Capital One Hack Highlights Poor Data Security Practices
A former AWS employee has been accused of accessing Capital One’s misconfigured S3 storage buckets and copying the data of about 100 million Americans and 6 million Canadians to GitHub in the country’s latest massive data breach.
Charges were filed Monday against Paige A. Thompson, 33, for illegally accessing Capital One’s data. According to the complaint filed in US District Court in Seattle, Washington, Thompson hacked Capital One’s data in March and April.
Thompson, who lives in Seattle and goes by the screen name “erratic,” illegally accessed more than 700 S3 buckets belonging to Capital One. According to the US Attorney’s complaint, the data contained credit card applications, including approximately 120,000 Social Security numbers and 77,000 linked bank account numbers belonging to Capital One credit card customers.
“Although some of the information in those applications (such as Social Security numbers) has been tokenized or encrypted,” the complaint states, “other information, including applicants’ names, addresses, dates of birth and information regarding their credit history has not been tokenized.”

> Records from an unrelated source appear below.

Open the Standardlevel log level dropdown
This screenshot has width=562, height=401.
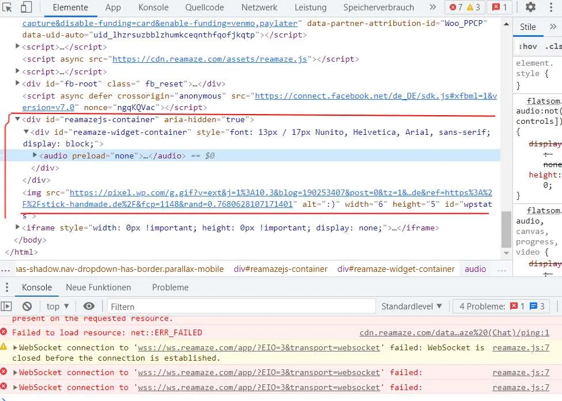point(411,307)
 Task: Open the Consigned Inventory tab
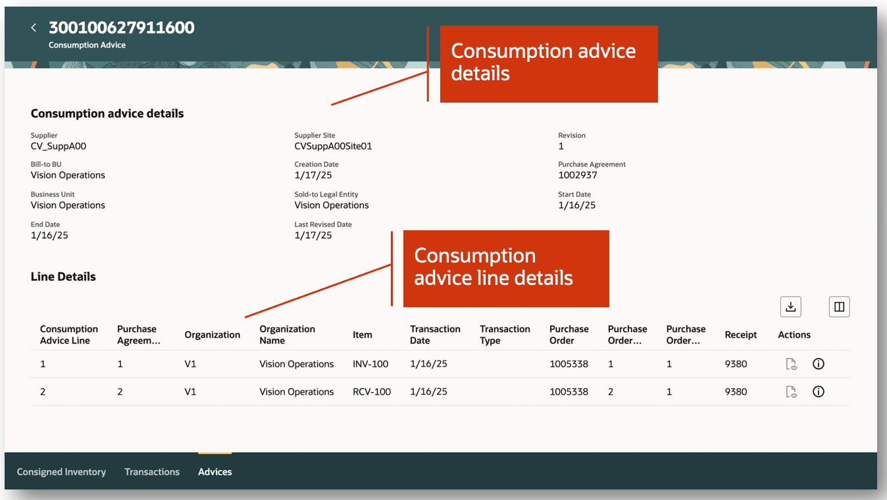[61, 472]
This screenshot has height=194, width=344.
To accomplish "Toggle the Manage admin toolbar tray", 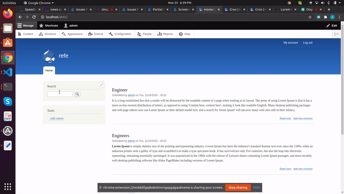I will point(26,25).
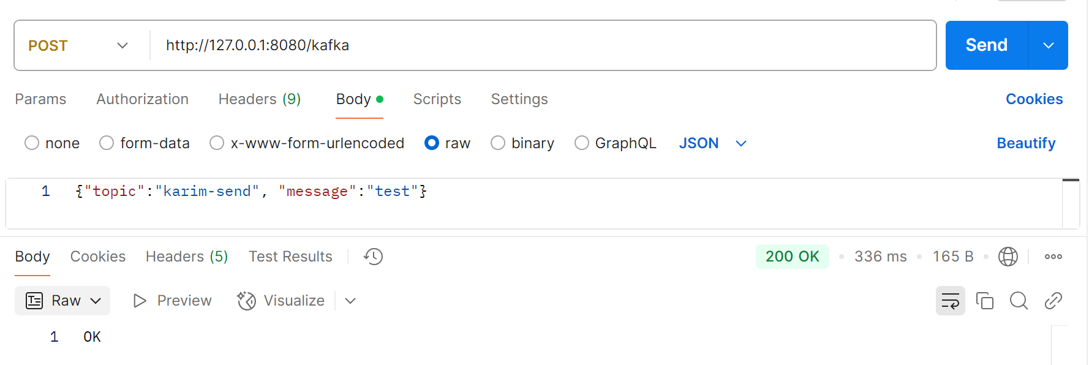This screenshot has height=365, width=1089.
Task: Toggle word wrap in response
Action: coord(950,301)
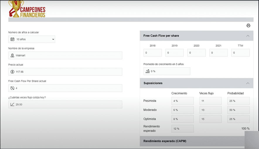Click the person icon beside Walmart
This screenshot has height=149, width=259.
12,56
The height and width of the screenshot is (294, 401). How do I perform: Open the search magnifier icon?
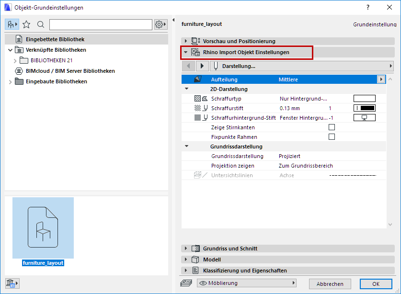40,24
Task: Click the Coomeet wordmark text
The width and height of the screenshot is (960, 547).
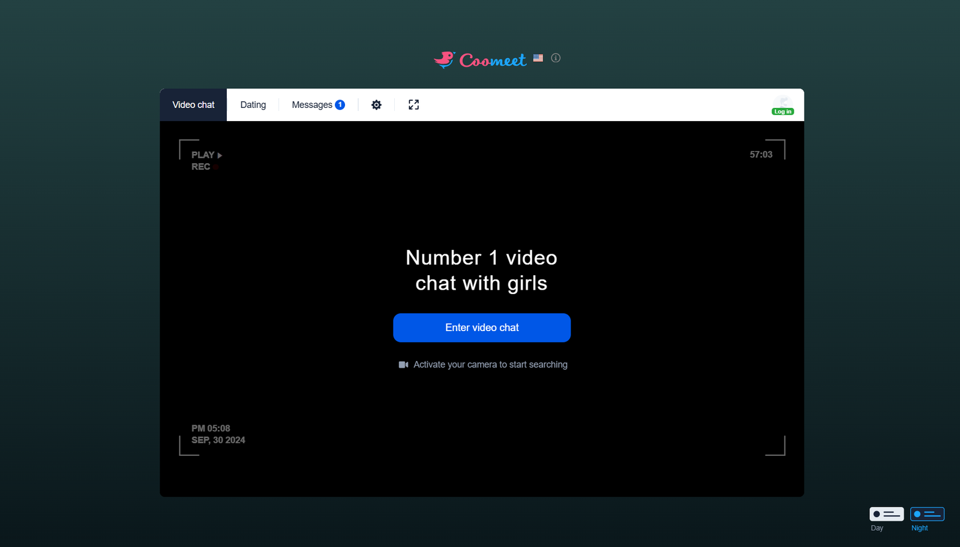Action: click(493, 60)
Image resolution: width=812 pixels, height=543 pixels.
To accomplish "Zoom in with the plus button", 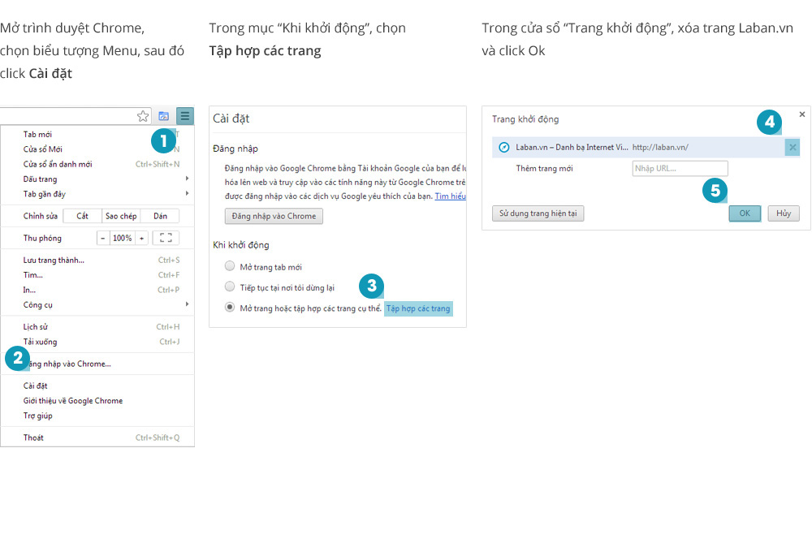I will click(x=141, y=238).
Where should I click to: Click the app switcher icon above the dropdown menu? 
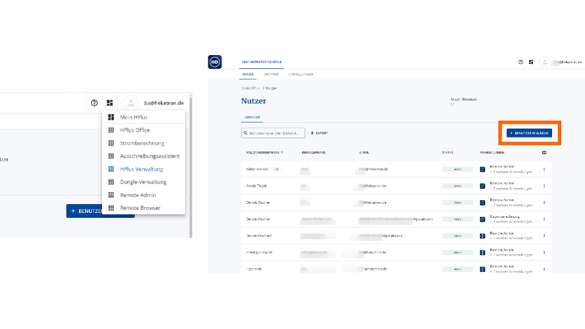(x=110, y=103)
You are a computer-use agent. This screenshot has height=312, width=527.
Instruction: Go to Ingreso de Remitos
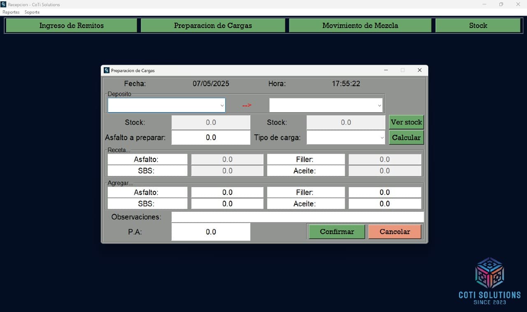click(71, 26)
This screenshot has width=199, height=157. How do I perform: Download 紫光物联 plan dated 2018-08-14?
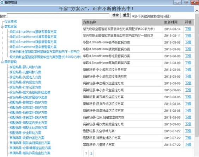point(188,29)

It appears the FBI was tipped off to Thompson’s activities as a result of comments Thompson made in online groups, including GitHub, Twitter, Slack, and Meetup groups. A GitHub user who saw one of Thompson’s posts alerted Capital One that it may have suffered a data breach on July 17, according to a DOJ press release posted Monday.
“After determining on July 19, 2019, that there had been an intrusion into its data, Capital One contacted the FBI,” the press release states.
The DOJ alleges that Thompson gained access to Capital One’s IP addresses through a misconfigured Web application firewall. The complaint alleges that Thompson used one command from a “Cloud Computing Company” (identified elsewhere as AWS) to list Capital One’s “folders or buckets,” and then another to copy them. She used TOR to conceal her activities, the DOJ alleges.
Thompson faces charges of computer fraud and abuse, which carries a sentence of up to five years in prison and a $250,000 fine. She is due in court for a hearing on Thursday.
News of the Capital One data breach came less than a week after the Federal Trade Commission announced that it has agreed to a settlement with Equifax, which suffered a 2017 data breach that compromised the records of 147 million people. Individuals impacted by the Equifax breach can claim up to $125 to offset credit monitoring coverage, as well as compensation for the impact of identify theft. In total, Equifax is expected to pay anywhere from $575 million to $700 million as a result of its poor handling of data.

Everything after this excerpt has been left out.